------ Study material ------
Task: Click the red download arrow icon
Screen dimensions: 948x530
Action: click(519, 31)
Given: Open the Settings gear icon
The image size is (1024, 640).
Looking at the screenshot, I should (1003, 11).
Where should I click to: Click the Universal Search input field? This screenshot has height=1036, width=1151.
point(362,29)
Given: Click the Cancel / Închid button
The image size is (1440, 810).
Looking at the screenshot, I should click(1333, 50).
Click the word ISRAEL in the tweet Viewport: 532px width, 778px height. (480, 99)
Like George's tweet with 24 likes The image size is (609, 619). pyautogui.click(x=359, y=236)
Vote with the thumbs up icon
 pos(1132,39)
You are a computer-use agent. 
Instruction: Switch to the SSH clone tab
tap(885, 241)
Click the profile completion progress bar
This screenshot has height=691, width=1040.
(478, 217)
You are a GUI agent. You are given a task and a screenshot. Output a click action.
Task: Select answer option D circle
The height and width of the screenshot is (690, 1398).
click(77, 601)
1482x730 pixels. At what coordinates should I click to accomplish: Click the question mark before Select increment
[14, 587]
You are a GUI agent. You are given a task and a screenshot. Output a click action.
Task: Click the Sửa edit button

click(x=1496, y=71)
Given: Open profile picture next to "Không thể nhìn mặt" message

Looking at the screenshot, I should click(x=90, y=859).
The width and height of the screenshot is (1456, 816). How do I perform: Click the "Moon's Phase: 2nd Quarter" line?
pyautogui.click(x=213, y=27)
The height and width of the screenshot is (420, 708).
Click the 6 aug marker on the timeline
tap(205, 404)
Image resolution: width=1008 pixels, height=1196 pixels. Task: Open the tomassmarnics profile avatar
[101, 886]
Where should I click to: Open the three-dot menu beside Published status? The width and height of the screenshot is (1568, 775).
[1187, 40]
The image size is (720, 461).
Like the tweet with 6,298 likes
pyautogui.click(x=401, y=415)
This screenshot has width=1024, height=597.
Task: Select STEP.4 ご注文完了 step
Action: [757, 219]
------
* _Activity_:
Return all the data above, unaltered and complete.

* _Solution for this problem_:
Task: Click the red download arrow icon
Screen dimensions: 948x530
Action: click(519, 31)
Given: Open the Settings gear icon
The image size is (1024, 640).
Looking at the screenshot, I should (1003, 11).
Where should I click to: Click the Universal Search input field? This screenshot has height=1036, width=1151.
point(362,29)
Given: Click the Cancel / Închid button
The image size is (1440, 810).
Looking at the screenshot, I should click(1333, 50).
Click the word ISRAEL in the tweet Viewport: 532px width, 778px height. (480, 99)
Like George's tweet with 24 likes The image size is (609, 619). pyautogui.click(x=359, y=236)
Vote with the thumbs up icon
 pos(1132,39)
You are a computer-use agent. 
Instruction: Switch to the SSH clone tab
tap(885, 241)
Click the profile completion progress bar
This screenshot has height=691, width=1040.
(478, 217)
You are a GUI agent. You are given a task and a screenshot. Output a click action.
Task: Select answer option D circle
The height and width of the screenshot is (690, 1398).
click(77, 601)
1482x730 pixels. At what coordinates should I click to accomplish: Click the question mark before Select increment
[14, 587]
You are a GUI agent. You are given a task and a screenshot. Output a click action.
Task: Click the Sửa edit button

click(x=1496, y=71)
Given: Open profile picture next to "Không thể nhìn mặt" message

Looking at the screenshot, I should click(x=90, y=859).
The width and height of the screenshot is (1456, 816). How do I perform: Click the "Moon's Phase: 2nd Quarter" line?
pyautogui.click(x=213, y=27)
The height and width of the screenshot is (420, 708).
Click the 6 aug marker on the timeline
tap(205, 404)
Image resolution: width=1008 pixels, height=1196 pixels. Task: Open the tomassmarnics profile avatar
[101, 886]
Where should I click to: Open the three-dot menu beside Published status? The width and height of the screenshot is (1568, 775).
[1187, 40]
The image size is (720, 461).
Like the tweet with 6,298 likes
pyautogui.click(x=401, y=415)
This screenshot has width=1024, height=597.
Task: Select STEP.4 ご注文完了 step
Action: [757, 219]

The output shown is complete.